== Tasks to carry out ==
A. In the passage about Pandit employees in Kashmir, rewrite the section from "Many Pandit employees" up to and including "Pandit settlement there.", swapping "stones" for "rocks".
B. Write the next part of the passage about Pandit employees in Kashmir, picking up after its final sentence.

== Text excerpt ==
These troubles have led to serious health issues among many. At least two female employees had to be admitted to the Qazigund hospital after they complained of chest pains and their blood pressure shot up. ‘We are so depressed, I think most of us will leave these jobs in the coming months,’ said another resident. ‘Many women come to me in the middle of the night saying they can’t sleep,’ said a resident medical practitioner. ‘All of them are on blood pressure lowering tablets.’

But leaving their jobs is not easy. Most of those who opted for them are in dire financial straits. ‘The only other source of income is the five thousand rupee relief my family gets in Jammu. I have two children and this money is not even enough for their tuition fees. Now tell me, what do I do?’ asked a resident.

Some have brought their children with them. But over the years, many schools, particularly in the rural areas, have switched over to a curriculum that focuses on religion. ‘I put my son in the best school here, but they teach mathematics only twice a week. There is too much focus on Islamic studies; on studying the Koran,’ said a resident.

But at least inside the settlement they are relatively safe. One woman employee chose to live outside the settlement in Pulwama with one of her erstwhile neighbours. Her father stayed with her as well. One late afternoon, while returning home, she was followed by four men in a car. ‘Come, we will drop you home,’ said one of them. When she refused politely, another told her, ‘Look, I’ve not been able to sleep since the day I set my eyes on you. Let’s marry, let’s conduct a nikaah.’ The woman left her job and returned to Jammu.

Many Pandit employees told me that they did not even receive their salaries on time. ‘I have not received my salary for two months,’ said one. In Baramulla in September, after an Indian cricketer scored a century, stones were pelted at the Pandit settlement there.

== Records provided ==
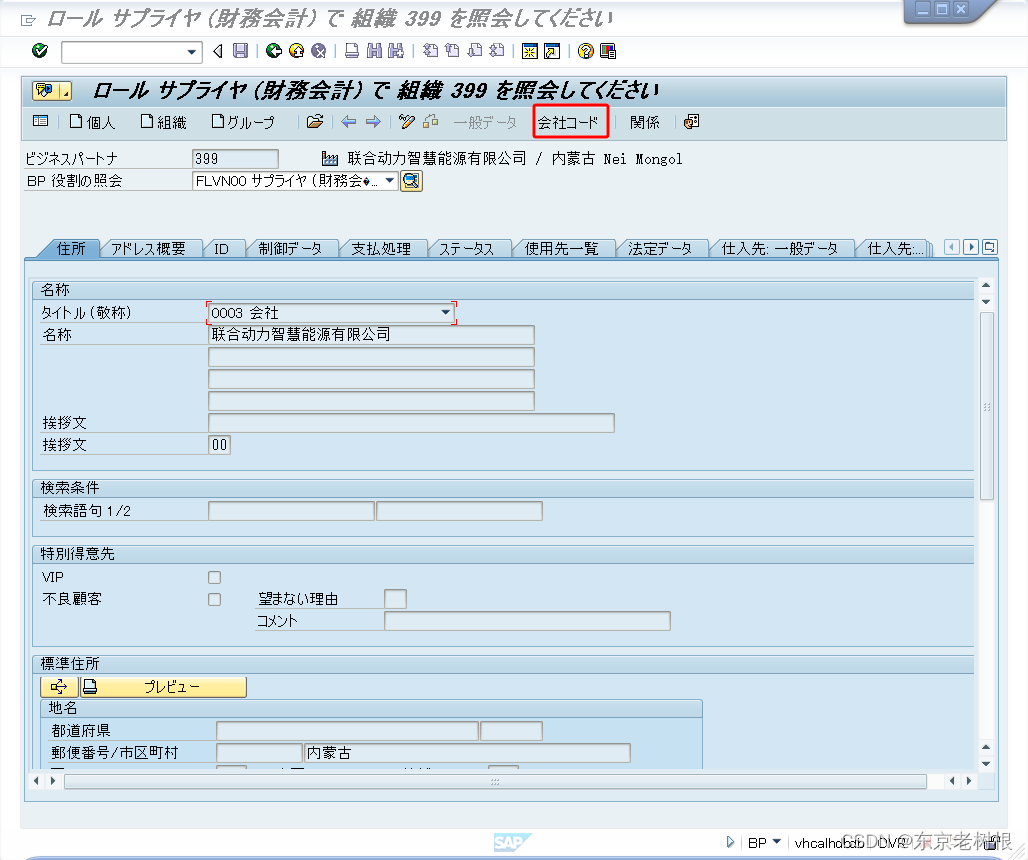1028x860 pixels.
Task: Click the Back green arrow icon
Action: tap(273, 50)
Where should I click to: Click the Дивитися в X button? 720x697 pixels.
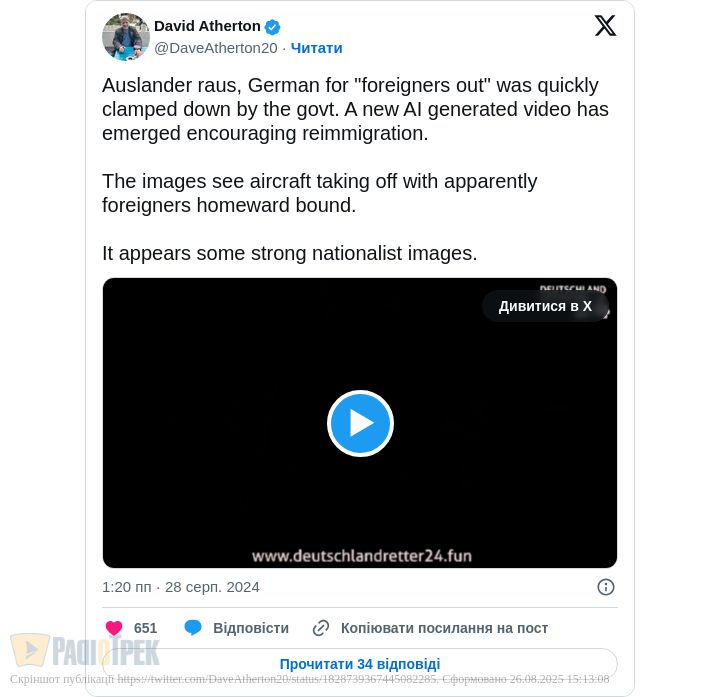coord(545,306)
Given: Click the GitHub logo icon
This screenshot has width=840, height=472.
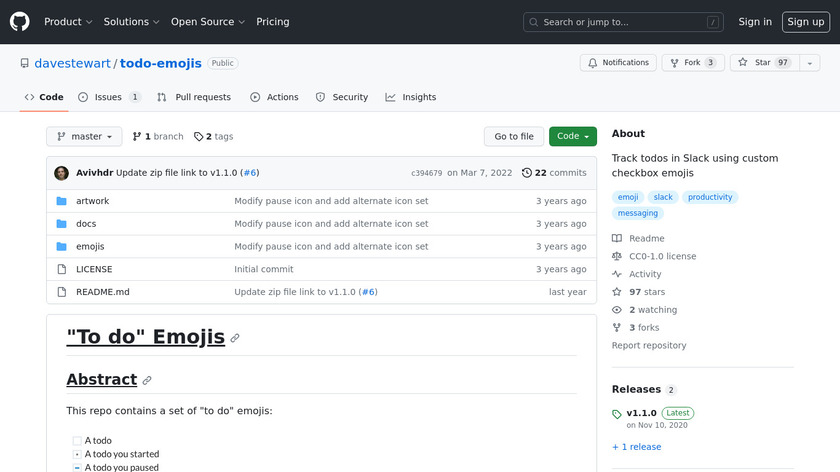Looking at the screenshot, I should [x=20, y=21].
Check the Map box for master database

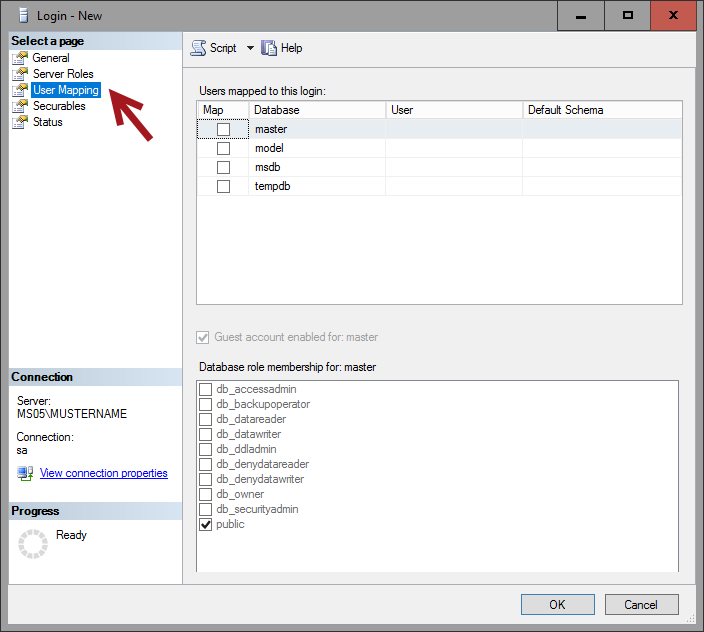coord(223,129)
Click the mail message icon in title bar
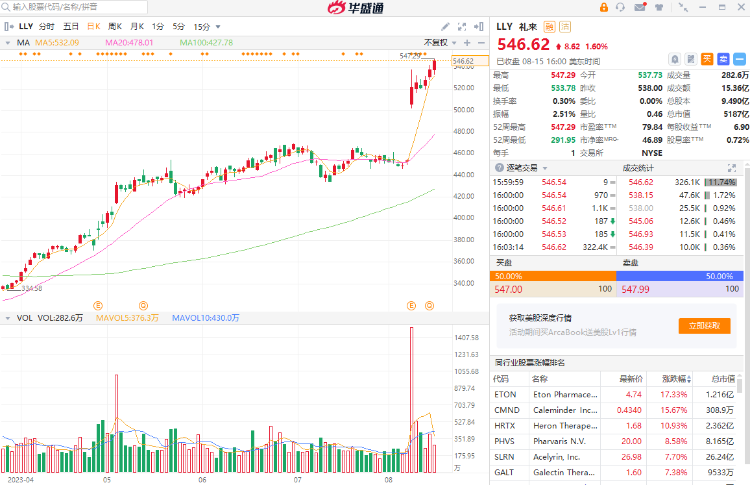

== Per-task outputs ==
A.
Many Pandit employees told me that they did not even receive their salaries on time. ‘I have not received my salary for two months,’ said one. In Baramulla in September, after an Indian cricketer scored a century, rocks were pelted at the Pandit settlement there.

B.
The Centre-appointed interlocutor on Jammu and Kashmir, Radha Kumar, once came to visit one of the camps. The women employees met her in private and narrated their woes to her. She reportedly told them that she had taught in Jamia (Jamia Millia Islamia University) for many years and that ‘… you have to learn to ignore such unpleasant experiences [of harassment at work places].’ Some of the affected women had written to political leaders including the UPA chairperson Sonia Gandhi, requesting them to facilitate their transfer to Jammu. One such letter said—

There is a freedom deficit which all of us are experiencing daily. We have been many times communicated indirectly that our speaking out the truth will bring trouble to us. In this atmosphere many of us chose to keep our experiences to ourselves. We do not have the adequate confidence in the local administration because we are not sure of their maintaining strict confidentiality.

‘Each day we leave behind something of our identity,’ one woman said. ‘Yesterday, it was the freedom to sing the National Anthem; today it is the freedom to wear a bindi; tomorrow it could be our faith.’ She broke into sobs.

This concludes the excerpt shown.